Sidak tersebut dipimpin langsung oleh anggota DPRD Komisi A, Riza Ali Faizin, sebagai tindak lanjut hearing yang sebelumnya digelar bersama warga kavling Desa Kemiri. Hearing tersebut membahas permasalahan batas tanah fasum jalan yang hingga kini belum menemukan titik temu, lantaran kedua belah pihak sama-sama mengklaim memiliki alas hak berupa sertifikat.

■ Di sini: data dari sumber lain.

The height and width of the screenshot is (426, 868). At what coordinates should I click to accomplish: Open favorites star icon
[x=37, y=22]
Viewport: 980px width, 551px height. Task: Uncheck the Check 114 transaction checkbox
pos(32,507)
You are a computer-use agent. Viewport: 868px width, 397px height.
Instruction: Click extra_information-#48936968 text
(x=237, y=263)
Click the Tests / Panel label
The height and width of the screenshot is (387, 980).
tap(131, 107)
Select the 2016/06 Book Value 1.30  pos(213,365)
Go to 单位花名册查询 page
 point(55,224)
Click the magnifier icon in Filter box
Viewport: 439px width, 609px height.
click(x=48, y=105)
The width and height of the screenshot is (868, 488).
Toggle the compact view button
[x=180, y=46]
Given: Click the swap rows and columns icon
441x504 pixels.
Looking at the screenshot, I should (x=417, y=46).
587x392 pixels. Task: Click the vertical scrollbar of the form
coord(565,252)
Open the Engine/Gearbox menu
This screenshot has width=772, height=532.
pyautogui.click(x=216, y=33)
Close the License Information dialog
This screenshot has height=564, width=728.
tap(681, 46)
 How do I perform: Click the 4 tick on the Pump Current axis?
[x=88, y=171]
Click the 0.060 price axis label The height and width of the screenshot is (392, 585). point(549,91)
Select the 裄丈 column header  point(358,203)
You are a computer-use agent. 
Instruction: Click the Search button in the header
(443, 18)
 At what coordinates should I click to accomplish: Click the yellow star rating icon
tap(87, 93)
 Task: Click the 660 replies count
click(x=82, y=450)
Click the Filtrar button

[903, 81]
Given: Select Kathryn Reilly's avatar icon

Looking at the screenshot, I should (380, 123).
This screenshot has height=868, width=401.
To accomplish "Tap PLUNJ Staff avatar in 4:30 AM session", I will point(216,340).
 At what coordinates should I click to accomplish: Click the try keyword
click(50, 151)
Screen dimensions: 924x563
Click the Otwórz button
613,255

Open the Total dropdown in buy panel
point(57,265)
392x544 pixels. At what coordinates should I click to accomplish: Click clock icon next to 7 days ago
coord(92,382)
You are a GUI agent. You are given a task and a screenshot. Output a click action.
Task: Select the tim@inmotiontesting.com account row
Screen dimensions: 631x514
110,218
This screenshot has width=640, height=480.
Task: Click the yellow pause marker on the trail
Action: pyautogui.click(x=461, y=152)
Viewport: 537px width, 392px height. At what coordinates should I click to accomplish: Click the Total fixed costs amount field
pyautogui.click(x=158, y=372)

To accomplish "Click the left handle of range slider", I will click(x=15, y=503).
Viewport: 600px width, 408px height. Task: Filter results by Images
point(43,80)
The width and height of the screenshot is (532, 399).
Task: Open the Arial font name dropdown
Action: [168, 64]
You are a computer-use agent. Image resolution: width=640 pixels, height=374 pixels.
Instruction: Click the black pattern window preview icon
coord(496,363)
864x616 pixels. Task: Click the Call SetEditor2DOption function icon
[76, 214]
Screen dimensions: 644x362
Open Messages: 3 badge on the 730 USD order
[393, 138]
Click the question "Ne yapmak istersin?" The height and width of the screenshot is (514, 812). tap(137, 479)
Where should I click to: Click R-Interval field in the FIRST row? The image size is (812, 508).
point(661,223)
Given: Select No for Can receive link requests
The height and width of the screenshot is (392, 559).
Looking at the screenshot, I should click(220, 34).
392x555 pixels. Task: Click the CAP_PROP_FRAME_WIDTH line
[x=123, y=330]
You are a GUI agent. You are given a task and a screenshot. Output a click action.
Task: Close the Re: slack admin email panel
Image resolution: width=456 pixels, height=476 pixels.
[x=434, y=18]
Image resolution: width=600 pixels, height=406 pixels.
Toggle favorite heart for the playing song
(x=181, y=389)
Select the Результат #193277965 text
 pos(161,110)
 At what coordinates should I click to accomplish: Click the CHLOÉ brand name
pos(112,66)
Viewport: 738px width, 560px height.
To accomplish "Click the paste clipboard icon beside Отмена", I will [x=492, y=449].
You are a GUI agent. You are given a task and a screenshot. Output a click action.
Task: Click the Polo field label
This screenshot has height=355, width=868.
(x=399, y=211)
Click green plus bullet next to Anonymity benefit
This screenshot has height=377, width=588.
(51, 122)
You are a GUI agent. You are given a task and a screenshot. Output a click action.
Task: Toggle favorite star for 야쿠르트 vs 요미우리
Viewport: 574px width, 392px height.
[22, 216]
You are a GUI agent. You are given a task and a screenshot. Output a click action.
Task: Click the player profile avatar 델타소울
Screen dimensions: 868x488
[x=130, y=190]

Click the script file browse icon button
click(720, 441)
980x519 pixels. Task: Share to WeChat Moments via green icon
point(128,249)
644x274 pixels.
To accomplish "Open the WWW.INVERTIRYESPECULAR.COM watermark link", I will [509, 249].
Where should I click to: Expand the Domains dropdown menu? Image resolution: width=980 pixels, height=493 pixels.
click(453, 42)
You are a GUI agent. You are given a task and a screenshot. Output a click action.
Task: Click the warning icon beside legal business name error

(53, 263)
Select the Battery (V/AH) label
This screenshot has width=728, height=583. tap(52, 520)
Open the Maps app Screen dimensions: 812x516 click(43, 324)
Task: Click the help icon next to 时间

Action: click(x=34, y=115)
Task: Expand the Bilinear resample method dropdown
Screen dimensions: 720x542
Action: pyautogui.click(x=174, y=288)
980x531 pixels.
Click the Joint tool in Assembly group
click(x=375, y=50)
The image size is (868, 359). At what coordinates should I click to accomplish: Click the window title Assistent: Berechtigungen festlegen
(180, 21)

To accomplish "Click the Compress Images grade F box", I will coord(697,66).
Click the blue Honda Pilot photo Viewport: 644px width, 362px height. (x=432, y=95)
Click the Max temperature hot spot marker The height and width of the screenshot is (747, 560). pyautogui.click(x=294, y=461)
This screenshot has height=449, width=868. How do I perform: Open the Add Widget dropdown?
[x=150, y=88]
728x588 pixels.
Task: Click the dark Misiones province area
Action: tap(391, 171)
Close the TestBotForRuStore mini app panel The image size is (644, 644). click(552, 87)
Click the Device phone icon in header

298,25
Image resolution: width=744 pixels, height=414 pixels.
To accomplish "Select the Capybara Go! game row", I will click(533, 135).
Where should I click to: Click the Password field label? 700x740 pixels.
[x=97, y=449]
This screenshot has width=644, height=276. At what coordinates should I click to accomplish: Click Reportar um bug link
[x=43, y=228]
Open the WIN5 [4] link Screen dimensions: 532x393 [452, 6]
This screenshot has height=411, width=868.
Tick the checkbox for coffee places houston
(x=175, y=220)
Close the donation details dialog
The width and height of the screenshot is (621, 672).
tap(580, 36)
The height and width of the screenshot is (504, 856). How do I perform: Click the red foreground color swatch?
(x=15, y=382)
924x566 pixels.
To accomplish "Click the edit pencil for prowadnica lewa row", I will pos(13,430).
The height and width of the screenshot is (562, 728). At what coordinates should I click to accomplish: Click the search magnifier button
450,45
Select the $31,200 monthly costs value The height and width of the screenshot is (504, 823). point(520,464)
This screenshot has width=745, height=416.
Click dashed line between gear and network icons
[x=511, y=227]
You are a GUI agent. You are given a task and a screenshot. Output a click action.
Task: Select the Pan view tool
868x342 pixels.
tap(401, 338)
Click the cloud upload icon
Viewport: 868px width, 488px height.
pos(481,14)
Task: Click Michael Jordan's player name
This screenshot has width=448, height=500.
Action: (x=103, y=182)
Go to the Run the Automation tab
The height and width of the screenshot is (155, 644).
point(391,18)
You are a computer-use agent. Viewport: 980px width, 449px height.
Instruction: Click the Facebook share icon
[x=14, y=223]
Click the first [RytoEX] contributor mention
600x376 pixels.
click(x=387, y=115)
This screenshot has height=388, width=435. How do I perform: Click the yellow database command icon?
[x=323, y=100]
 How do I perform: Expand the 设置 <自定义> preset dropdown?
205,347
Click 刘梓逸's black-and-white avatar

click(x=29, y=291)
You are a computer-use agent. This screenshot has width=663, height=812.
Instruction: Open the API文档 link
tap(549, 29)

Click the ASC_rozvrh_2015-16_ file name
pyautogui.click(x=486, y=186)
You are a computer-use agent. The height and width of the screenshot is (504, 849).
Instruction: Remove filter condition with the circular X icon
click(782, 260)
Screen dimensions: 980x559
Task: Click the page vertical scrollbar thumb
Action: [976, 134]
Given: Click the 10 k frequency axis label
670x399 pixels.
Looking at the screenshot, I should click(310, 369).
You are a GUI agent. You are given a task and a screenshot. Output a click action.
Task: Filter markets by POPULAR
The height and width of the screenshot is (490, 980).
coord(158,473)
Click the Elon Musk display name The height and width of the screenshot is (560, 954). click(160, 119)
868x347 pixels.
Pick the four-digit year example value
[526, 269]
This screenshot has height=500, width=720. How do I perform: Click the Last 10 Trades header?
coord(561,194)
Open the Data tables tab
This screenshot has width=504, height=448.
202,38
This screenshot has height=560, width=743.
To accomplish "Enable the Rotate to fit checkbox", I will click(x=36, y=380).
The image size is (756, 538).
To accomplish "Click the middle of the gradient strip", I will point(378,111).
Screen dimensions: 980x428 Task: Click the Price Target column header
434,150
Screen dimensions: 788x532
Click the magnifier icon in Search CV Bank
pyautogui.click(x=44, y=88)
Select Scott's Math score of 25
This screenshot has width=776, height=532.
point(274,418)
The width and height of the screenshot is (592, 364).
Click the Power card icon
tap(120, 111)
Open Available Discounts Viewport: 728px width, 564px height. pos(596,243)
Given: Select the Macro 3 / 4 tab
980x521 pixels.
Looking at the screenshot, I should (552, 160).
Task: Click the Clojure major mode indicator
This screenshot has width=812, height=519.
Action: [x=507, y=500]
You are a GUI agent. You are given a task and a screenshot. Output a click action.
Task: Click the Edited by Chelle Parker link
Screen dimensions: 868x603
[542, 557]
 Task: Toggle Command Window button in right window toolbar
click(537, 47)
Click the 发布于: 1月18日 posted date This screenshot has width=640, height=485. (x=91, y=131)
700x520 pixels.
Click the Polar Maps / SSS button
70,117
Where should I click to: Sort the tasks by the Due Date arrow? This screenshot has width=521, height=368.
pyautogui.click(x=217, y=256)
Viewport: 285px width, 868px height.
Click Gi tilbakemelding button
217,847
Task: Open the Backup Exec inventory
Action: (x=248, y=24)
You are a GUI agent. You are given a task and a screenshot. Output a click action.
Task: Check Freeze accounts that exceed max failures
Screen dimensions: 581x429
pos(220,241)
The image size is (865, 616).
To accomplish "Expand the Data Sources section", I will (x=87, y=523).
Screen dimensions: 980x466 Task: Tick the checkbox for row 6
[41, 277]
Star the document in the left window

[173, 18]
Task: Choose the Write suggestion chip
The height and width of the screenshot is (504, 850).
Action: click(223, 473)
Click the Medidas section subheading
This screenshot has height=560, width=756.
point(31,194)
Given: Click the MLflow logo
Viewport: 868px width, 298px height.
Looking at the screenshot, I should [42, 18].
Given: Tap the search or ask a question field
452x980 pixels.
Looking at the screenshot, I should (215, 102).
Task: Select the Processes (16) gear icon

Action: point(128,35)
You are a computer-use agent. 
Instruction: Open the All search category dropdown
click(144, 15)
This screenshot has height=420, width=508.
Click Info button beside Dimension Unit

“Setelah hearing beberapa waktu lalu dengan warga kavling Desa Kemiri, hari ini kami turun langsung ke lokasi untuk melihat secara faktual batas tanah berupa fasilitas umum jalan antara warga dengan UPT Pembenihan Tanaman Dinas Kehutanan. Persoalan ini tidak bisa diselesaikan secara sepihak karena kedua belah pihak memiliki dasar hukum masing-masing,” ujar Riza Ali di lokasi sidak.
Ia menegaskan, DPRD Komisi A berkomitmen mendorong penyelesaian yang berkeadilan serta memiliki kepastian hukum. Untuk itu, pihaknya akan segera berkoordinasi dengan Kantor Agraria dan Tata Ruang/Badan Pertanahan Nasional (ATR/BPN) Kabupaten Sidoarjo.
“Kami akan meminta ATR/BPN Kabupaten Sidoarjo melakukan pengukuran ulang agar batas tanah ini jelas dan tidak menimbulkan konflik berkepanjangan di kemudian hari,” tegasnya.
Sementara itu, pihak UPT Pembenihan Tanaman Dinas Kehutanan Provinsi Jawa Timur mengapresiasi langkah DPRD yang telah memfasilitasi dialog dan turun langsung ke lapangan. Mereka berharap proses ini dapat menghasilkan keputusan yang disepakati bersama oleh semua pihak.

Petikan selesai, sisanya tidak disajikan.